Publicado 12/03/2021 10:40CET

Pacientes con enfermedades neuromusculares alertan del impacto de la Covid en su vida tras un año de pandemia

Archivo - Young disabled woman in wheelchair at home, rear view.
Archivo - Young disabled woman in wheelchair at home, rear view. - GETTY IMAGES/ISTOCKPHOTO / HALFPOINT - Archivo

MADRID, 12 Mar. (EUROPA PRESS) -

La Federación Española de Enfermedades Neuromusculares (Federación ASEM) alerta del impacto que ha ocasionado la COVID-19 en la calidad de vida de los pacientes con estas patologías tras un año de pandemia y denuncia el empeoramiento de su situación debido a la paralización de tratamientos, terapias, atención domiciliaria, consultas médicas, e incluso intervenciones, investigaciones y ensayos clínicos que se han visto interrumpidos debido a la crisis sanitaria.
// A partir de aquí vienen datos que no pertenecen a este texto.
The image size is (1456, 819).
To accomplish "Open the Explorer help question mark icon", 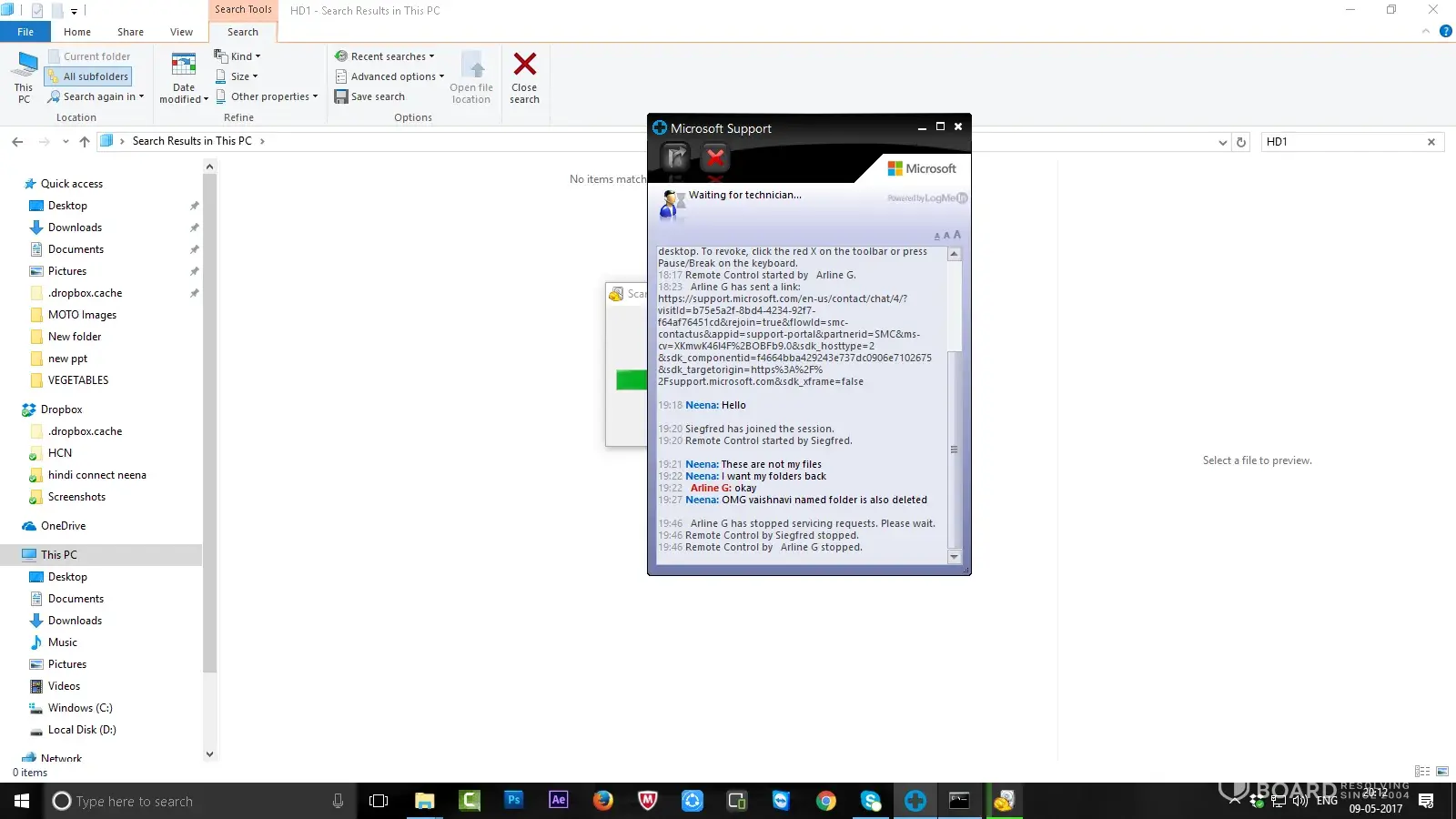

Así lo ha manifestado el presidente de Federación ASEM, Manuel Rego, coincidiendo con el primer aniversario de la declaración del estado de alarma, que se conmemora el próximo domingo, 14 de marzo. Rego ha aprovechado la efeméride para recordar que en España hay un total de 60.000 personas con enfermedades neuromusculares que, a su juicio, "deben ser tenidas en cuenta en cualquier política pública para garantizar su bienestar en el proceso de reconstrucción que necesita España, que no debe dejar atrás a ningún colectivo", ha expresado.

En este sentido, ha apuntado que "no se puede permitir que las personas con este tipo de enfermedades sigan estando en una situación de desatención e indefensión" y ha reclamado a las administraciones públicas compromiso para que "no se olviden de nosotros y nosotras". "Es tiempo de avanzar ya en investigación, terapias y diagnósticos y de dar prioridad a los colectivos más vulnerables en la estrategia de vacunación, independientemente de su edad", ha sentenciado Rego.
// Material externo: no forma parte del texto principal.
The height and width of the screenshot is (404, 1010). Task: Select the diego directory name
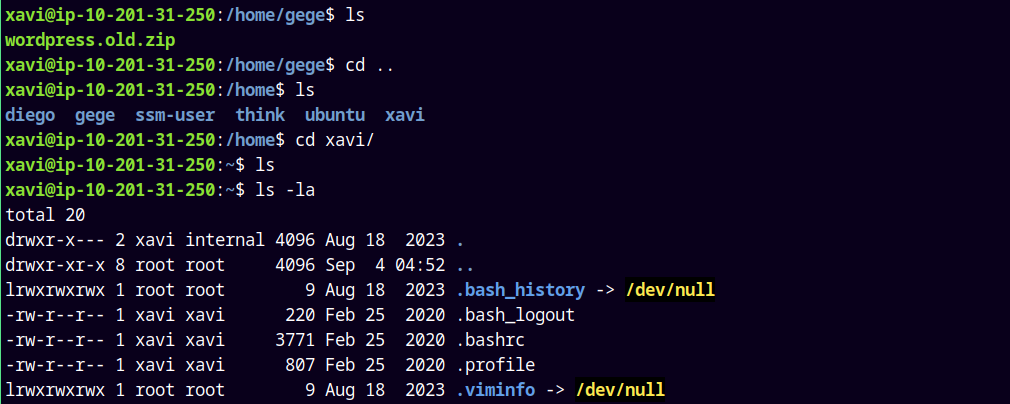tap(30, 115)
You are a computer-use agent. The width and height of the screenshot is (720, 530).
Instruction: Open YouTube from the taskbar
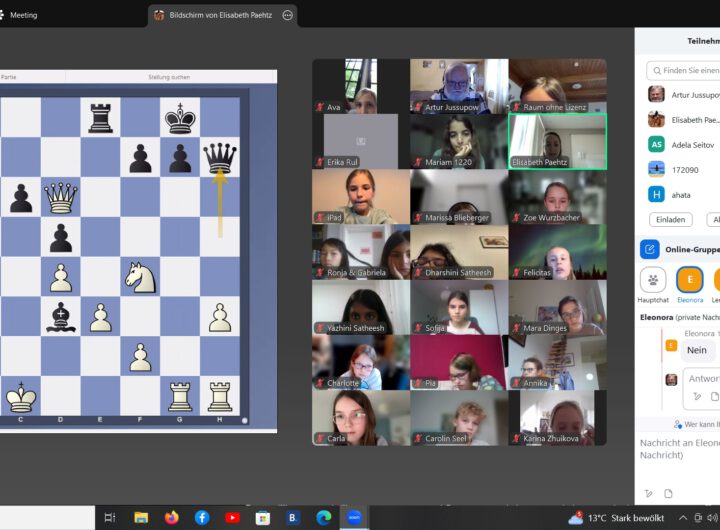click(x=232, y=517)
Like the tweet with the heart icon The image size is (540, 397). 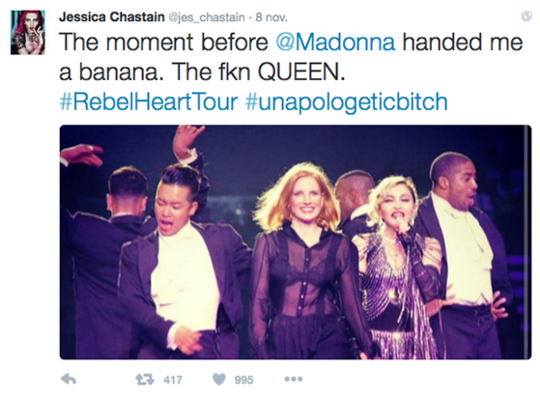tap(219, 379)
Por otro lado, Rego ha subrayado que las entidades de Federación ASEM están teniendo un papel "fundamental" durante estos meses y que, incluso, han tenido que reinventarse para estar al lado de las personas con enfermedades neuromusculares y sus familias cuando los servicios sociales han estado desbordados. Así, han reclamado financiación estable para poder ejecutar proyectos que son "vitales" para estas personas.